All Products
Search
Document Center

Dataphin:Configure FTP Input Widget

Last Updated:Mar 05, 2025

The FTP input widget facilitates the transfer of data from an FTP server to the storage system associated with the big data platform, enabling data integration and further processing. This topic describes the steps to configure the FTP input widget.

Prerequisites

  • You have successfully created an FTP data source. For more information, see Create FTP Data Source.

  • To configure the FTP input widget properties, the account must have read-through permission for the data source. If you lack the necessary permissions, you must obtain them from the data source. For more information, see Request, Renew, and Return Data Source Permissions.

Procedure

  1. On the Dataphin home page, navigate to the top menu bar and select Development > Data Integration.

  2. At the top of the integration page, select Project (Dev-Prod mode requires selecting the environment).

  3. In the left-side navigation pane, click Batch Pipeline, and in the Batch Pipeline list, click the Offline Pipeline you want to develop to access its configuration page.

  4. Click the Component Library in the upper right corner to open the Component Library panel.

  5. In the Component Library panel's left-side navigation pane, select Input. Locate the FTP component in the input widget list on the right and drag it onto the canvas.

  6. Click the image icon on the FTP input widget card to open the FTP Input Configuration dialog box.

  7. In the FTP Input Configuration dialog box, set the necessary parameters.

    The FTP input widget supports File Types including Text, CSV,CSV, Xls, and . Different file types require different configurations, as detailed below:

    Text and CSV Parameter Configuration Instructions

    Parameter

    Description

    Basic Configuration

    Step Name

    Fill in the name according to the current widget's usage scenario. The naming convention is as follows:

    • Can only contain Chinese characters, letters, underscores (_), and numbers.

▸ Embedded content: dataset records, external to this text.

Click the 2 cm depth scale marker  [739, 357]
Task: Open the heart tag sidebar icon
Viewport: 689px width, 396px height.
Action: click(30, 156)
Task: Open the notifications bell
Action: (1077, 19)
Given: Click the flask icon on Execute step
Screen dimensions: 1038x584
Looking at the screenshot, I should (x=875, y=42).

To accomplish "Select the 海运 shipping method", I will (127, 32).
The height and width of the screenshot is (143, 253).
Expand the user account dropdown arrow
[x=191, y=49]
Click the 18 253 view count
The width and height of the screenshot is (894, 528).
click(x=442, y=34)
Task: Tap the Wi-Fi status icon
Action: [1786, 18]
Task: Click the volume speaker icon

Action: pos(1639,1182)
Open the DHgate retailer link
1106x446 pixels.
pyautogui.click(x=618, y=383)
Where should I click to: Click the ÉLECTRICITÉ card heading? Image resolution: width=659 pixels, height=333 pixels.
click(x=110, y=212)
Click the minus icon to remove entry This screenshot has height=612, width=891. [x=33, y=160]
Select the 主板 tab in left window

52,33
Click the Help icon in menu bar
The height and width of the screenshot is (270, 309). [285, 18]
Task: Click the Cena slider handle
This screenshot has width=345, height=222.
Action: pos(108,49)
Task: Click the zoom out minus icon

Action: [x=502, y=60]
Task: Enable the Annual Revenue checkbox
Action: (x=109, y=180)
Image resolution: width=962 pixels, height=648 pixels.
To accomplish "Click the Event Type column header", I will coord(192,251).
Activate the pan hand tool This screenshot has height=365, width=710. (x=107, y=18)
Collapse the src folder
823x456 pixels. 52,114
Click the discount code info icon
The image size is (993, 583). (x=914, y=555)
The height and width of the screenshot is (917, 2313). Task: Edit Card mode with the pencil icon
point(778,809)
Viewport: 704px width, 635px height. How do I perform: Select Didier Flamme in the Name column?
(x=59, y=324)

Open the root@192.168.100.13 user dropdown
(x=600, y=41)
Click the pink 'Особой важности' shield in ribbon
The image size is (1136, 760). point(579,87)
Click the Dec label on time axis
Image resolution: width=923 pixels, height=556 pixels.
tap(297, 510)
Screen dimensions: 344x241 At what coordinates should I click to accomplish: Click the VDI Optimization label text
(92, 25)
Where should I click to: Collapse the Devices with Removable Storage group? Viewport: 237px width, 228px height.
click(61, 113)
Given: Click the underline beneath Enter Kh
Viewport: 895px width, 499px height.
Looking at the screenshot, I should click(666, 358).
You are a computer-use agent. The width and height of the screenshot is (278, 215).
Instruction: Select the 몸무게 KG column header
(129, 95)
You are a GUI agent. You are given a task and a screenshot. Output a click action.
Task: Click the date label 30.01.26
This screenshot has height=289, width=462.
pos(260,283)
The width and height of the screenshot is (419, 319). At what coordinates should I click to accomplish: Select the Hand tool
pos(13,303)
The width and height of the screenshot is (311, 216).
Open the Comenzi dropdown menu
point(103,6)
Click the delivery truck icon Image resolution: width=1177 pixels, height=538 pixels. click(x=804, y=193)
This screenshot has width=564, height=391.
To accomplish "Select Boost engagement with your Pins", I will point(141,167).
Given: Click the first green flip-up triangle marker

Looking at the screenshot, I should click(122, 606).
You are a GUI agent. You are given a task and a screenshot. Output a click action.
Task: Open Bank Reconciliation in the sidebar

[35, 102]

    • Cannot exceed 64 characters.

    Datasource

    Select the data source. Choose a data source configured in the Dataphin system, and the data source must meet the following two conditions:

    • The data source type is FTP Data Source, SFTP Data Source, or FTPS Data Source.

    • The account executing Attribute Configuration has read-through permission for the data source. If you do not have permission, you need to request data source permission. For more information, see Request, Renew, and Return Data Source Permissions.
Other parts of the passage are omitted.